• What you will do:
Once you have counted the lines below that contain "Given", give that number and nothing else.

Stored items
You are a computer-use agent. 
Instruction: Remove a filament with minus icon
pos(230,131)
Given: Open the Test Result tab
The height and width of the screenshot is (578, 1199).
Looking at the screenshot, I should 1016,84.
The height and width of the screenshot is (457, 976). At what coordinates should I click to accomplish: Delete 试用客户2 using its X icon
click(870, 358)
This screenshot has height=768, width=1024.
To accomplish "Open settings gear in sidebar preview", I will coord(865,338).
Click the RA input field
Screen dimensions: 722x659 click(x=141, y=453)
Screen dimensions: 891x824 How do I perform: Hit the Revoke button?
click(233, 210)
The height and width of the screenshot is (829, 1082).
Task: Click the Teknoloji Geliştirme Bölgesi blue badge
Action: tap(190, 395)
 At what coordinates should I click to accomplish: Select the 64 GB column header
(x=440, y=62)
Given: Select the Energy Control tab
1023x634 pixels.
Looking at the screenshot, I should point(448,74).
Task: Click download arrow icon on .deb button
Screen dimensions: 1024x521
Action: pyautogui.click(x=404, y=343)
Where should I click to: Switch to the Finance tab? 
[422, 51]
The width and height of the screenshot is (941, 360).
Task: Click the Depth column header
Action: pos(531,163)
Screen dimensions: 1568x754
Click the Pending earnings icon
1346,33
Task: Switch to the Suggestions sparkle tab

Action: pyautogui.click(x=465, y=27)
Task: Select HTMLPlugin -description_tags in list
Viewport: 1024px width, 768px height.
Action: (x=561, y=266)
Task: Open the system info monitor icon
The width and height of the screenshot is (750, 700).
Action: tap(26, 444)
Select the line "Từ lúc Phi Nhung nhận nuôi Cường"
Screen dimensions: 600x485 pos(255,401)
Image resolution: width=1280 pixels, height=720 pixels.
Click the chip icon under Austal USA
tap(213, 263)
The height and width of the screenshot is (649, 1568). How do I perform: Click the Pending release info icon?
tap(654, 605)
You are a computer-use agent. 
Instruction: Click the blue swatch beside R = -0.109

• Task solution:
2